Rates are going down one way or the other, regardless of what the RBA does. In this fortnights update we talk about the competition driving rates down, your borrowing power going up and why that will increase prices.
Borrowing capacity
Rates are going down whether the RBA drops the cash rate again or not.
There is intense competition for home loan borrowers right now and this is not going to abate. The big banks still have around eighty percent of the market between them, but the competition is knocking on their customers doors.
Besides the clear benefit to people with lower rates meaning lower repayments and costs on home loans and business loans, the other major benefit is that your borrowing power will increase.
The increase in borrowing capacity is more subtle than seeing a lower dollar figure in repayments but it is a critical benefit for many people and businesses.
The reason lower rates influence borrowing capacity is that it lowers the serviceability of the loan. As in, how you can service / pay back the loan based on the lower rate.
For home loans even though your rate might be three percent they will assess your ability to repay the loan at five plus percent. This is mostly a risk mitigation factor to give the bank a buffer if something happens to your income or rates go up.

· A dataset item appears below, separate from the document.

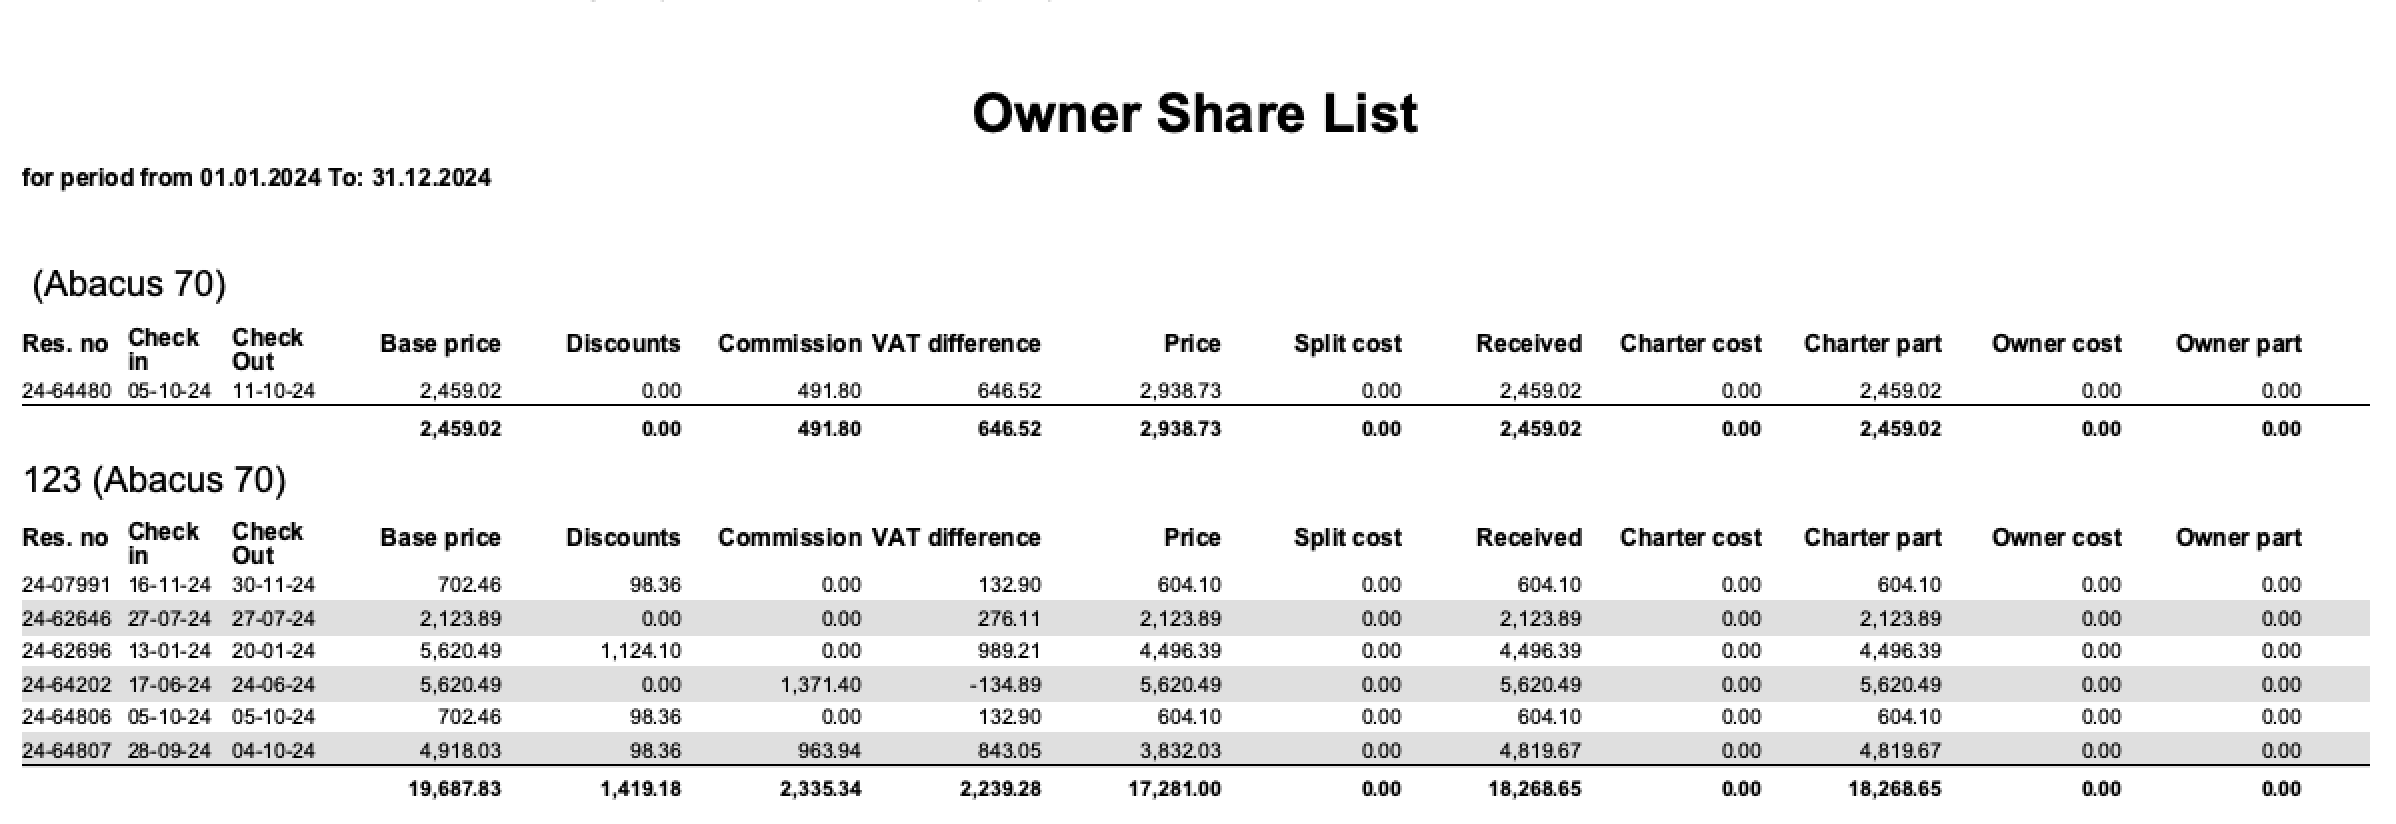Select reservation number 24-62646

But rates are not going up.
They are going down. There is a lot of speculation that the RBA will drop the cash rate from 0.25% to 0.10% at their November meeting on Melbourne Cup day and it honestly seems like it will happen.
Right now, the lowest home loan rates are between 2% and 2.19%. These are fixed rates not variable and it is highly likely we will see big banks getting to a common 2% home loan rate across the board, just as I predicted in an update back in July.
That might sound crazy because it is and especially because it means we are moving from historical low rates to even lower low historical rates.
But the truth is it is not that crazy at all.
With the central bank offering banks low cost funding and plenty of capital floating around global capital markets money has never been cheaper.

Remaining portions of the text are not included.